Gingras: “As a first step we’re taking advantage of our existing identity and payment technologies to help people subscribe on a publication’s website with a single click, and then seamlessly access that content anywhere— whether it’s on that publisher site or mobile app, or on Google Newsstand, Google Search or Google News.
“And since news products and subscription models vary widely, we’re collaborating with publishers around the world on how to build a subscription mechanism that can meet the needs of a diverse array of approaches—to the benefit of the news industry and consumers alike.
“We’re also exploring how Google’s machine learning capabilities can help publishers recognize potential subscribers and present the right offer to the right audience at the right time. “
FT chief commercial officer Jon Slade said: “It’s extremely clear that advertising alone can no longer pay for the production and distribution of high quality journalism—and at the same time the societal need for sustainable independent journalism has never been greater.

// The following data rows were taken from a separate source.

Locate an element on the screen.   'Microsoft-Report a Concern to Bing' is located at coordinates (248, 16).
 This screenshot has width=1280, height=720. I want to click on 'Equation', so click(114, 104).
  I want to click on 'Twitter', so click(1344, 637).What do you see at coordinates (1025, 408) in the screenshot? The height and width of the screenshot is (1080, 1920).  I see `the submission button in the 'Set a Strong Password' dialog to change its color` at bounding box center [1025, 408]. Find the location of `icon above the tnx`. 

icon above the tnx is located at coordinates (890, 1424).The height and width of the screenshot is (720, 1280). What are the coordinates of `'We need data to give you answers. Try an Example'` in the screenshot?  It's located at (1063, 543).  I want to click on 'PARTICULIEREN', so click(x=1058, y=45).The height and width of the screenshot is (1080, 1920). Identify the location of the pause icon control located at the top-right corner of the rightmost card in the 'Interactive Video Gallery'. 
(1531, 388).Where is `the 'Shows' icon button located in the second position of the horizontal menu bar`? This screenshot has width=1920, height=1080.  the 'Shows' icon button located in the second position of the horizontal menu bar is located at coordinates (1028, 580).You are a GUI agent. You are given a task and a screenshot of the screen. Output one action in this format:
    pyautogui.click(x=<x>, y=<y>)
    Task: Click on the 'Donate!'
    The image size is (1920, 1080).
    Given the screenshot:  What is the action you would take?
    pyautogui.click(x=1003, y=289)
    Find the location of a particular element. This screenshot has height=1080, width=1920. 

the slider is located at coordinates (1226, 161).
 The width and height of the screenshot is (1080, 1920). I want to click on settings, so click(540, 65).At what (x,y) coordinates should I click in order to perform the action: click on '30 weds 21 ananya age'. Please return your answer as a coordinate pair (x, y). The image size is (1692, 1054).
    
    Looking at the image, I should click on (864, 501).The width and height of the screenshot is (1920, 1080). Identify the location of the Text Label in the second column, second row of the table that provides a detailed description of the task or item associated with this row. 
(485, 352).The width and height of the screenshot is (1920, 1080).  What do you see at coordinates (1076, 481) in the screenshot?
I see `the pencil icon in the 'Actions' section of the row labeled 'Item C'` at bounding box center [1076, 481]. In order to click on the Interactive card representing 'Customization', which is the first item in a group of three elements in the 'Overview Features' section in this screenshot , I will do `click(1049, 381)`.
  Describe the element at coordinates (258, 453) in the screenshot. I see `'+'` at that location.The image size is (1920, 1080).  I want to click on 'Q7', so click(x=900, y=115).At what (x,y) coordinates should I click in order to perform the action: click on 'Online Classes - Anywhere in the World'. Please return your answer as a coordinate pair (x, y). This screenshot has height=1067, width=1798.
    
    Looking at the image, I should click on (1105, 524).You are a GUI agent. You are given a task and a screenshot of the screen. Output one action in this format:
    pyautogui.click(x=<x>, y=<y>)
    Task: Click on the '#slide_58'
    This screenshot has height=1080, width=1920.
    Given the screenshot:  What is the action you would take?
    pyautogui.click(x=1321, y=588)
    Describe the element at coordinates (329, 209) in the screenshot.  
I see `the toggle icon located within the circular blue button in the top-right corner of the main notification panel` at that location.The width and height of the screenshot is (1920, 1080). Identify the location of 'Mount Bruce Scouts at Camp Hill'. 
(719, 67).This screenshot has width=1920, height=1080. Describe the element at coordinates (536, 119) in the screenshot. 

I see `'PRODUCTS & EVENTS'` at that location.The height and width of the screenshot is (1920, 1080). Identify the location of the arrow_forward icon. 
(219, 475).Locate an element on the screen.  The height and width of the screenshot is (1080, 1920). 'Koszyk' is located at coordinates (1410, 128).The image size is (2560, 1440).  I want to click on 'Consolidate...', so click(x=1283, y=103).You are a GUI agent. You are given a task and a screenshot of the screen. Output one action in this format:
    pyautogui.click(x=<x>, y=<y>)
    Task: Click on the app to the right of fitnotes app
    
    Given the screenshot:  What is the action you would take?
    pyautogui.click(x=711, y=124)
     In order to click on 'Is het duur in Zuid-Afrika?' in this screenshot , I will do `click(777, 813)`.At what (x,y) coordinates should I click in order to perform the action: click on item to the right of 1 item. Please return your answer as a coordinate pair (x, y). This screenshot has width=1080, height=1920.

“Reader-based revenue, aka paid-content, or subscription services, are therefore not just a nice-to-have, but an essential component of a publisher’s revenue composition.
“The Financial Times is welcoming of Google’s input and actions to help this critical sector of the media industry, and we’ve worked very closely with Google to aid understanding of the needs that publishers have and how Google can help.
“That mutual understanding includes the ability to set controls over the amount of free content given to readers, a level playing field for content discovery, optimised promotion and payment processes. It is important that we now build and accelerate on the discussions and actions to date.”
Gingras said: “We are just getting started and want to get as much input from publishers—large, small, national, local, international—to make sure we build solutions together that work for everyone.”
Google chief business officer Philipp Schindler: “For the last few years both Sundar [Pichai, chief executive] and I have spent a lot of time with publishers talking about where we can bring value and help them meet the challenges of the digital world.
“Lately the big ask from publishers is how Google can do more to support paid content and subscription business models. And as we invest heavily to help publishers grow subscription revenue, the feedback I am hearing from them is that this is a positive step forward and a welcome signal that we’re all in.”